Autonomy is essential for non-conventional organisations to do their jobs. They should be free to hire the best talent available which will be possible only if a very superior compensation package is on offer to the recruit. Today’s intelligence needs require Engineers, Management Specialists, Economists, Scholars, Scientist, Sociologists among others, of supreme quality but only the inferior type wants to make a career in intelligence because the better type finds the existing compensation packages totally unattractive. Intelligence services of other countries are usually the best paid organizations in those countries. This is the reason why CIA serves as a magnet drawing in large numbers of PhDs from the best schools in the US.

In recent years the threats from International terror has grown exponentially. There are threats of mass destruction of population and property through use of weapons of mass destruction, mass disruption of communications through manipulation of cyberspace and of mass doctrinal madness through clever selective religious indoctrination. Such a range of offensive tactics cannot be countered by keeping intelligence on the defensive. Intelligence has to be provided teeth to bite with. It should therefore develop its own cadre of offensive operators or learn to do so in the company of select uniformed services. While the major countries of the world have for long practiced the offensive mode of Intelligence work, we have lagged behind in India. Intelligence reforms should open up the possibilities of covert actions. Use of non state actors by state actors effectively takes away India’s options to stay neutral to covert operations. A redefinition of nation’s security interest will shout loudly for India to give up its self created soft image and to move out to meet challenges boldly as they should be.

Intelligence has to acknowledge appearance of new perspectives following globalization. Fast moving technologies have made borders meaningless. There is a new competition for economic penetration. Sovereignties of nations are at a discount because of these trends. In the times ahead India will face acute competition from the other two rising powers of the Asia, China and Japan. Issues of land, water and climatic changes, all of which singly or together, lead to mass migrations, creating demographic imbalances. Who else should study such phenomenon holistically if not intelligence?
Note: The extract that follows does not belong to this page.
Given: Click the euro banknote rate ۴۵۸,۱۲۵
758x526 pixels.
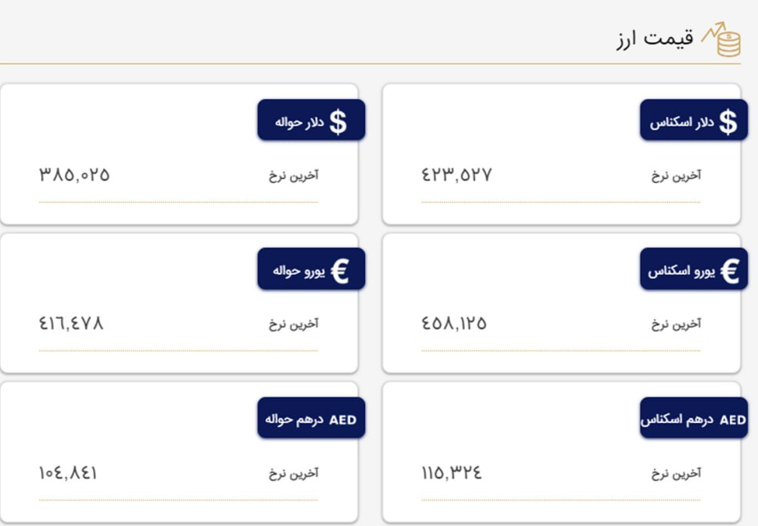Looking at the screenshot, I should tap(454, 323).
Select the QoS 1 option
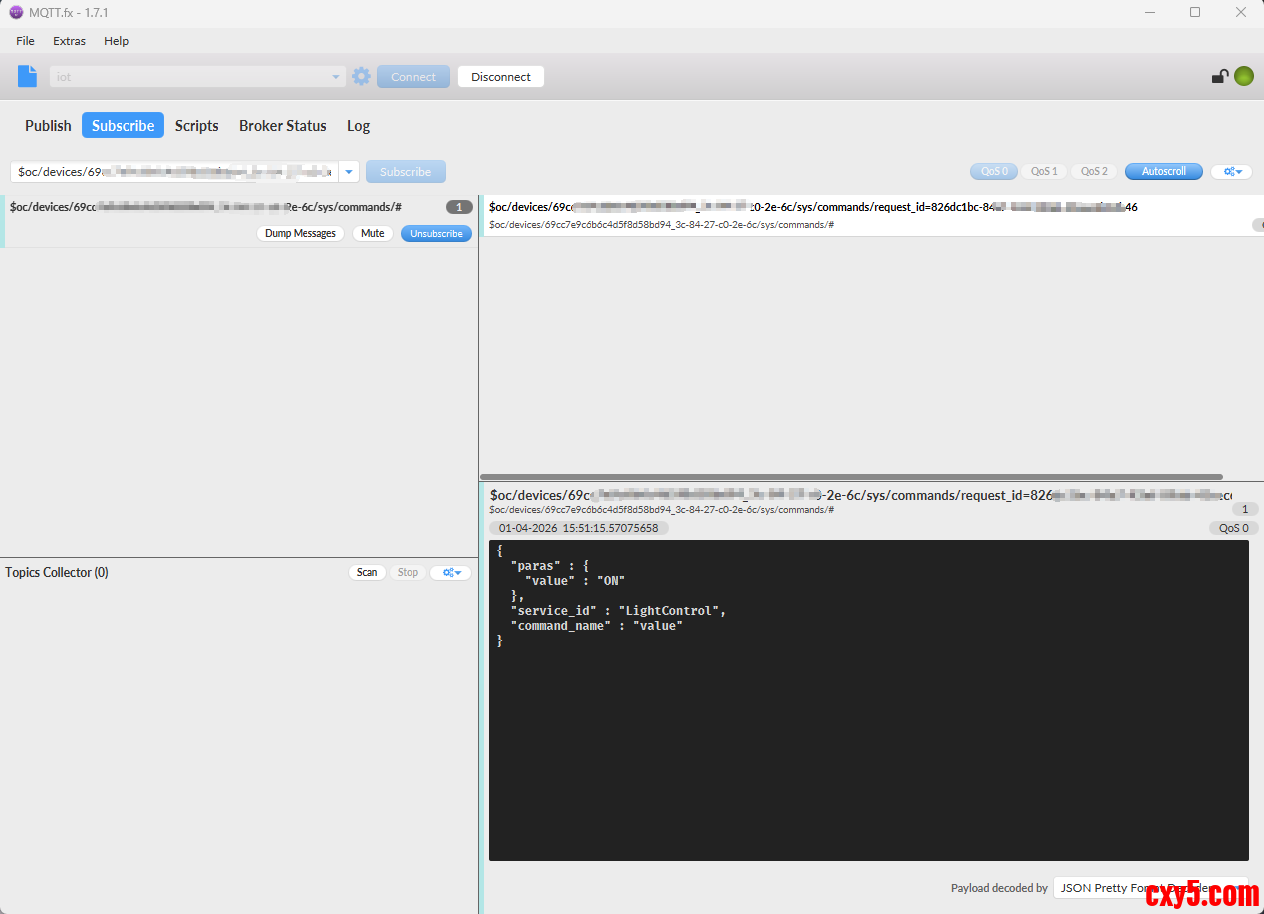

Their database and sharp analysis can contribute to keep the nations interests secure.

The rising complexity calls for another reform – the operations and analysis cadres in the intelligence should be made distinct and separate. When intelligence needs were few, there may have been a justification for the two streams to flow as one, but not any longer. Indian Intelligence has to grow much larger than what it is today. The value of an analyst lies in the depth of his studies of his field. The longer he specializes, greater is the intuitive insight he acquires. Such knowledge will go waste if he moves to operations.

Naxalism has been identified as the nation’s most serious problem in the field of national security. Starting from a single village, Naxalbari, in West Bengal in 1965, Naxalism is now present in 16 states, affecting 160 districts. In the context of intelligence reforms, one must examine why such a growth has taken place. It would seem that our constitutional scheme by dividing powers between states and centre has prevented the latter from formulating and executing a cohesive policy for the country to battle this problem. If this situation is not rectified, mere reforms in intelligence will not take us anywhere.



The views and facts stated above are entirely the responsibility of the author and do not reflect the views of this Association in any manner.